Villalobos invested the personal loans and paid his business "friends" regularly — even after his assets were frozen — until he found out that the investigation was extending beyond his capacity to pay. His major accounts were frozen as well. He also found out that the investigators were going to raid again since they had not found anything illegal up to that time. 

The police in Costa Rica has shared information with the US Feds. That is where the hold-up is going to be, and Villalobos acted correctly in closing shop until his hands are untied and he can operate again, albeit in a different form. 

The laws after 9/11 have been changed to give governments unprecedented power to confiscate funds, in accordance to the premise, that all money that investors do not declare is potentially money for terrorists. But every child knows that suicide-willing terrorists have no problem whatsoever to move money around the planet at will. 

The conservative agenda wants it that our personal freedoms become more and more curtailed, because they want more and more power. They just want ultimate power. The U.S. right now has weapons in place to accomplish absolute world domination. The only total control that is missing is over the world-wide citizenry. The power to know what each is doing, where each is, and to accumulate as much computer data that make each life totally transparent, if only first through so-called paper trails.

The Iridium network is in place. All we need is a personal identity card that will function as identity card to enter countries, states and buildings, that seconds as a credit card, that contains the individual's DNA code, as well as medical information and contains a chip that makes a person traceable world-wide — due to the perfection of the Iridium network. 

Now here is a real important story: Motorola got in the early 80s the idea to launch some 90 low-altitude satellites. They got them in position on time to embark on worldwide cellular phone service. However, they never pushed this service nor produced sufficient numbers of actual worldwide cellular telephones, and the project declared bankruptcy. There are class-action suits in court now that claim that the company never really tried to make the telephone service viable. 

Promptly, and without fanfare, the U.S. government with a little help from such "friends" as China and Saudi Arabia, took over the network that has unheard off potential in transfer rates of data, sufficient let it be said here, to keep literally track of billions of people. If we believe that we are merely dealing with some Costa Rican bureaucrats from one of the world's most inefficient and slowest judiciaries, we do not see the whole picture. This is NOT another conspiracy theory. This is reality. Go to the Internet and check for yourself.
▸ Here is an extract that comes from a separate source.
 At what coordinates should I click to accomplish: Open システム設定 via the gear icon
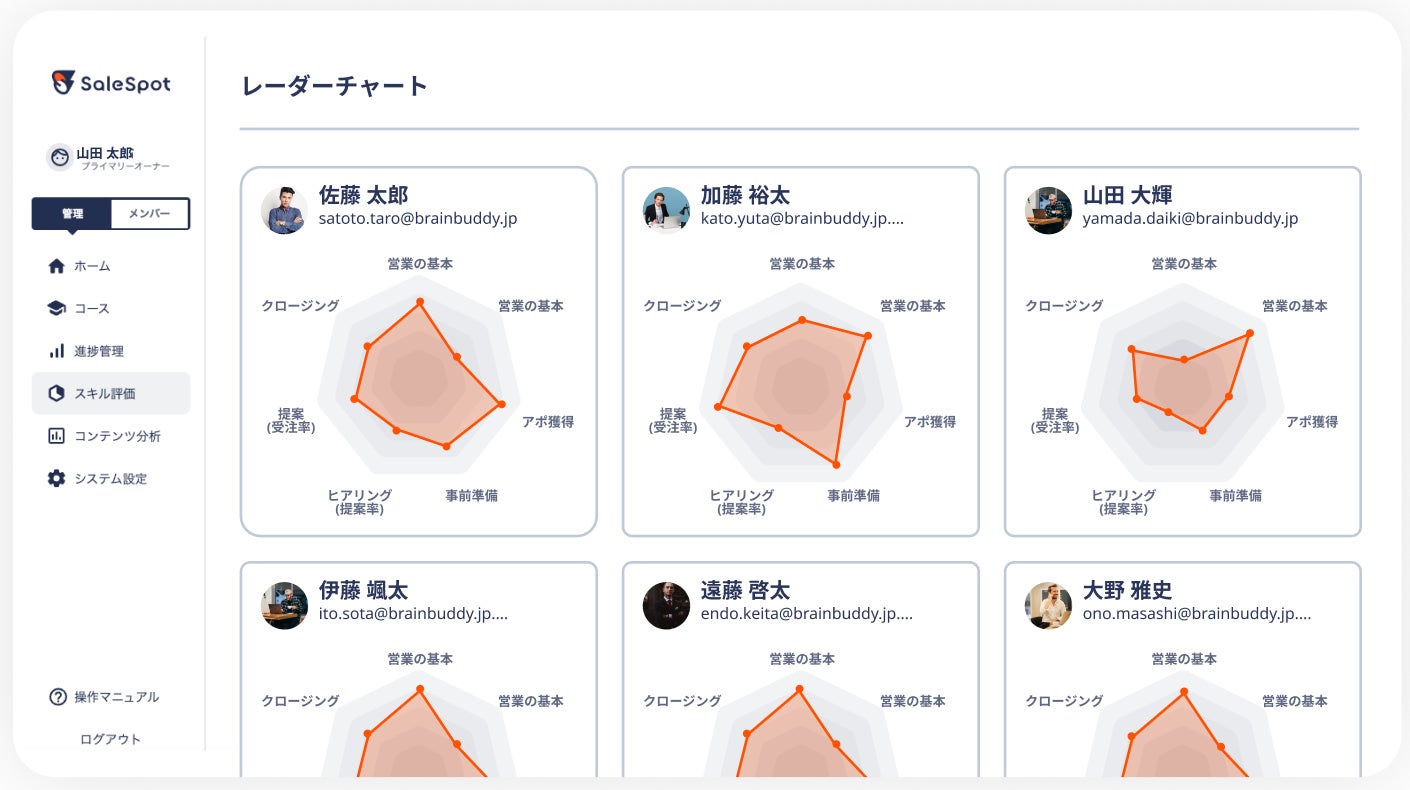57,478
The facts bear out, a terrible disaster, like the despicable WTC attack, is used to grab more control and take away more and more personal freedoms, such as the freedom to invest where and with whom and under what conditions in accordance to ones own needs and desires.

To sum up: As long as the other bank accounts of the alleged Canandian drug dealers are not equally frozen and researched and investigated, the focus is clearly on the Villalobos operation, and not on actually finding drug money.

As long there are no charges filed against Villalobos, refrain from making unjust innuendos that make investors more jittery, who are already suffering under a very slow investigation, because five months is a real long time, especially when your income has been cut off.

At this moment there is not much that can be reported, so simply say that. Do not succumb to the temptation to create news, as you did in this unfortunate piece of journalistic cunning. In all fairness to the great job you have been doing, this is the first such piece and it is my strong feeling that it should be the last. Keep up your good work, Jay!